Friday, June 6, 2014

The Tuam Story

As you all know the media in Ireland and elsewhere is ablaze once again with the story of a Mother and Baby home in Tuam. According to reports, up to 800 babies are buried in a septic tank in a mass grave on the former site both of the home and an earlier Workhouse.  The story is not new, such allegations have been the subject of media reports on and off for the last ten years or more.

Now I do not know if these reports are true or not. What I do know is that figures and allegations are being reported, but I notice, while people are being stirred up, the media is being careful in the language it uses. And of course it has to because at the moment, despite what many are now saying, there is no physical evidence that these allegations are true. So far we just have the thesis of a historian and the memory of two men who claim they saw bones when they were twelve.

I am not denying that the allegations could be true, nor do I know if they are false or confused. But given that the topic is so serious a proper investigation must take place, and an important part of that investigation must be a thorough excavation of the alleged burial site. This for two reasons: first of all to establish that there are bodies there and to see if they are crammed into a septic tank as alleged. If there are bodies it must be established who they are: the site was used both by the home and a Workhouse - if bodies are there they could have come from either institution. The second reason why an excavation must take place is to provide the remains, if there, with a respectful burial in consecrated ground.

A simple investigation or tribunal is not enough. We cannot have a situation where the site remains untouched, now that the allegations have been made justice demands that the site be examined. Any refusal to do so should be viewed with suspicion.

On a couple of issues being reported in the media.  First that the babies were denied baptism: that is a outright lie, pure fabrication and malicious in nature. For all the faults of Catholics, when a baby was born one of the first things they did was baptize. Secondly, that those adopted from these homes are being frustrated in their search for their natural parents by the nuns who ran the homes. In reality it is not the nuns, oftentimes it is the State and at times birth mothers themselves who have created various fictions to prevent adoptees finding their origins. At the moment an adopted person cannot get a copy of their original birth certificate without the explicit permission of the birth mother. The law, seeking to protect the identity of the birth mother, has put in place various barriers to prevent a child getting information without the woman's consent. That is not right.

As regards the situation with Mother and Baby Homes in Ireland. They were not nice places. Most, if not all, were run by religious institutes be they Catholic or Protestant. They were required because the "good Christian people" of Ireland felt they had to put their pregnant daughters away lest the family lose respectability in the community. In Ireland then, and still today, respectability far outweighs Christian values. The very existence of these homes lead me to wonder if the Irish ever really got the Gospel - events in the last number of years of Ireland lead me to continue asking that question. Many seemed to have been deaf to the Gospel and Church teaching.
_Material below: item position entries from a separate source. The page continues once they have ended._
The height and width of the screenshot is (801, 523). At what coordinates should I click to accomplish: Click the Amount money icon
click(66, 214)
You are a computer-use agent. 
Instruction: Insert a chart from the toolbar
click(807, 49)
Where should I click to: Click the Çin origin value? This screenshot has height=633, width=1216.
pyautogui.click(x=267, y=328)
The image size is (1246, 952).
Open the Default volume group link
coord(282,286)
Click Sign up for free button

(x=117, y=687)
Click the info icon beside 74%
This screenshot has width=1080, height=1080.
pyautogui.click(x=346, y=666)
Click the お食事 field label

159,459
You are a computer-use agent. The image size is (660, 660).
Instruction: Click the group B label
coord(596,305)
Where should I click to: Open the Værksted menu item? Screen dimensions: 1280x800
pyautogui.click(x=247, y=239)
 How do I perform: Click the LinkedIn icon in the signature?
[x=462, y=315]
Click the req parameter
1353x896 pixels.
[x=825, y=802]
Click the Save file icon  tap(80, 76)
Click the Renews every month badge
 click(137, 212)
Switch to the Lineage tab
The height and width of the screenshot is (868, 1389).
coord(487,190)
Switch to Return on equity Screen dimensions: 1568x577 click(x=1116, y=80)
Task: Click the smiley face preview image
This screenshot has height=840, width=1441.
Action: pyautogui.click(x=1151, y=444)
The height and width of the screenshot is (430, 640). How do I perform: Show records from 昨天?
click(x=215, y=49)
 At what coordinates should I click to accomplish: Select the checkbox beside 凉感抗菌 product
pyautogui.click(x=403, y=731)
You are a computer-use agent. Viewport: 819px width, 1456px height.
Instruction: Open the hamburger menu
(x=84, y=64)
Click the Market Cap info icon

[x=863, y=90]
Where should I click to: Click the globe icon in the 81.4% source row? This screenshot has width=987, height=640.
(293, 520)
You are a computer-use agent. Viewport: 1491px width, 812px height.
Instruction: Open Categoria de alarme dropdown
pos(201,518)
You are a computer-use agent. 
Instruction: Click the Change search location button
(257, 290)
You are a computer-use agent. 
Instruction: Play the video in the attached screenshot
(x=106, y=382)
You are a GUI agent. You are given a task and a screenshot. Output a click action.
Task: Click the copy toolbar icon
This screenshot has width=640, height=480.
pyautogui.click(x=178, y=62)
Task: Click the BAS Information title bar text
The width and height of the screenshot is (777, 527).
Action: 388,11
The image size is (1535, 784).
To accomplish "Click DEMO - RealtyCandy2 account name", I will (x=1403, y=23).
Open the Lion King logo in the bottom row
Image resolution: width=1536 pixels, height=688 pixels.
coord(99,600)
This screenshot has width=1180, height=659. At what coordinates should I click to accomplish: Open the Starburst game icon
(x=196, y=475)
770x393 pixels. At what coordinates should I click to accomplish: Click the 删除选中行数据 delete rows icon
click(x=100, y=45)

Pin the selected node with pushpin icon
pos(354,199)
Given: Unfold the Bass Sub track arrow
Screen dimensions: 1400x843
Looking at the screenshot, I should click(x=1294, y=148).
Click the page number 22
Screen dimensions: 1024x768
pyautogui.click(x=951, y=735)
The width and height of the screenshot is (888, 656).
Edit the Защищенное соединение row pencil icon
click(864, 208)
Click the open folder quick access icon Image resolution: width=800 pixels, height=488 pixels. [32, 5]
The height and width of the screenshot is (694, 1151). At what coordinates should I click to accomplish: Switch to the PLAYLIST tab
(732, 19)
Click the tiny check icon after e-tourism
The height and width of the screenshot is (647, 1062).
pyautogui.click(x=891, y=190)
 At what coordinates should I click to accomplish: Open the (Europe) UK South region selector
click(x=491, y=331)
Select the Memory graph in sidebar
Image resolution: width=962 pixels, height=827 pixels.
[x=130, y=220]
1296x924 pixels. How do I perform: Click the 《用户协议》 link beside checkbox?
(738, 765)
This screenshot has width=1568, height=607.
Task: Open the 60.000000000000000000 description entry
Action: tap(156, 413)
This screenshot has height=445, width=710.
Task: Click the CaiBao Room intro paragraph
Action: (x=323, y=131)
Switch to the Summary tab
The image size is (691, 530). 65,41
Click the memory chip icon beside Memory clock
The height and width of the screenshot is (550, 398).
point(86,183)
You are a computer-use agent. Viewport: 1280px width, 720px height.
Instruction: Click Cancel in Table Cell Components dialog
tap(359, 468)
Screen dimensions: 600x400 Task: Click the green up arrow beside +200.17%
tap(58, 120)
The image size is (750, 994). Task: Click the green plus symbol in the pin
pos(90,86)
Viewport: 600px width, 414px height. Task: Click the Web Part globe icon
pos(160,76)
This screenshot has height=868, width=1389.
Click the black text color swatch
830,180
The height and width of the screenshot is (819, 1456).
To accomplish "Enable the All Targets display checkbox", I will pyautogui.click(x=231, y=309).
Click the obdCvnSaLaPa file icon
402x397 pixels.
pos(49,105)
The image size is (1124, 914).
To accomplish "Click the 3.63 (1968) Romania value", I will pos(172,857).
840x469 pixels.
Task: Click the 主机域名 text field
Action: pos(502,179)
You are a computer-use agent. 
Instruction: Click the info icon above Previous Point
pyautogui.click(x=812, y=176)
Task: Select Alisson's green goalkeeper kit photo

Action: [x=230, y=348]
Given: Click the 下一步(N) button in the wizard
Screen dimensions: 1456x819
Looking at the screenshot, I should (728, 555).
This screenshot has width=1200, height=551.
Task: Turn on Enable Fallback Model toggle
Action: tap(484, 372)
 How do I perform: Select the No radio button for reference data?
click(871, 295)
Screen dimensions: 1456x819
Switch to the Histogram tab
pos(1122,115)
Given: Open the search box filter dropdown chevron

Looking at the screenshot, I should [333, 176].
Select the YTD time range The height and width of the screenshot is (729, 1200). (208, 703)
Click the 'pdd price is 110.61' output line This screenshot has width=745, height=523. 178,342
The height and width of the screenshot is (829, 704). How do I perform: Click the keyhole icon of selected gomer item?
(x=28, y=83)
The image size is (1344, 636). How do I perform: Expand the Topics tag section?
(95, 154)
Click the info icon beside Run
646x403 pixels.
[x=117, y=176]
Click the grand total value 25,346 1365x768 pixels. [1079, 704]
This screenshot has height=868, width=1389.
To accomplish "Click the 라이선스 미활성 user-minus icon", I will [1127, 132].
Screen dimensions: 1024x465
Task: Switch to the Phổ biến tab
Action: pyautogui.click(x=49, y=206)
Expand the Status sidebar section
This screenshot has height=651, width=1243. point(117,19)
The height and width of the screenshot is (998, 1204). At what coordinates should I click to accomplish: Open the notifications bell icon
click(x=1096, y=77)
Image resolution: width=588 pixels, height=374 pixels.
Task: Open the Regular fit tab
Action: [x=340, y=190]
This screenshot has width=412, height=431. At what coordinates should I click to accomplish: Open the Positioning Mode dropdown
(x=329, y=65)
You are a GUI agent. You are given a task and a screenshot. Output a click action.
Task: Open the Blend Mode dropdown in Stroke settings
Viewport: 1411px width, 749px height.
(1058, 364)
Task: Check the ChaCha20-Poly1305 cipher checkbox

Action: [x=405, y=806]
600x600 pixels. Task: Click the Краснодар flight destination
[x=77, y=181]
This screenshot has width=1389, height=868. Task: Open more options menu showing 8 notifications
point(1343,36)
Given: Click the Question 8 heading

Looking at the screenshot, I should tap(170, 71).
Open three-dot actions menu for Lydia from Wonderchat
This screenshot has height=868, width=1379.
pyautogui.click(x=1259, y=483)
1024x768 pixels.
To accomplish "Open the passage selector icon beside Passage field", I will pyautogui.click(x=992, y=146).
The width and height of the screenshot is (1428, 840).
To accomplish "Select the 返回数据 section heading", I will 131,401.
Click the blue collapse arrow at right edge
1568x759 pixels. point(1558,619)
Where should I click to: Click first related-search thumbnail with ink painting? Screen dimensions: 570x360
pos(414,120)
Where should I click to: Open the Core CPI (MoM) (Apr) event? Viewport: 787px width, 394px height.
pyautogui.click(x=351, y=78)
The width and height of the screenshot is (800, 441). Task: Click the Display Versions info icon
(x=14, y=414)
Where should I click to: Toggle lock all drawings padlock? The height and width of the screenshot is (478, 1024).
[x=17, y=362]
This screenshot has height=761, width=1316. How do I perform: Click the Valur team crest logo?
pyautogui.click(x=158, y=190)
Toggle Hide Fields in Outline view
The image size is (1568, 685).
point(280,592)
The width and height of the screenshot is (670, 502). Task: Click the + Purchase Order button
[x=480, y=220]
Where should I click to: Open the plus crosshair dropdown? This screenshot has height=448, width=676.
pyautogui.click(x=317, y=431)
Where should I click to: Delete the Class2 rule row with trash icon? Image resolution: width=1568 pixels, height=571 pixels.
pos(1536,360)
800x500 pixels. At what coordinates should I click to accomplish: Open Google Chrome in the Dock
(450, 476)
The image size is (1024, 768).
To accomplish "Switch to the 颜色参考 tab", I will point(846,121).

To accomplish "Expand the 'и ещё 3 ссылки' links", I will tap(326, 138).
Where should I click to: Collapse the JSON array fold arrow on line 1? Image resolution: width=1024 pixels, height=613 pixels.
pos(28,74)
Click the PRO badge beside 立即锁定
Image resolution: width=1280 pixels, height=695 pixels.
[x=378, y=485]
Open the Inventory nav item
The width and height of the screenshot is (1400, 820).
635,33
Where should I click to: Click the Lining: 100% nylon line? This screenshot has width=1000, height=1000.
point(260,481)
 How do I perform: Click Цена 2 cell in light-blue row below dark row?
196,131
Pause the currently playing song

As a Catholic who has lived in Ireland all my life, I see such scandals as revealing a darker side not of Catholicism, but of the Irish, and we as a people have yet to face up to that dark side. To be honest, I cannot see that happening: as a people we may have abandoned Christianity, but as secularists our flaws remain, and may well worsen.

In the homes themselves we find women and girls dumped by their families and the Irish State, put into the care ("custody") of nuns and others who had little resources and often few skills to provide for the needs of many of these unfortunates. The State was not committed to providing real assistance, offering miserly stipends to the homes, measly amounts that put the orders and homes under pressure. One nun I know who worked in an orphanage spoke of social workers arriving unannounced with a child or a family of children in tow and dropping them off to be looked after. The nuns were left to care for these children, often for years, with little or no support from the State, while the social workers skipped off to save the day in another poverty-stricken Irish family home.

Does that sound harsh? Well, as the filth is flying, being thrown in one direction, I think the respectable and offended Irish need to have a good examination of conscience and see that they might well deserve to be in the firing line too.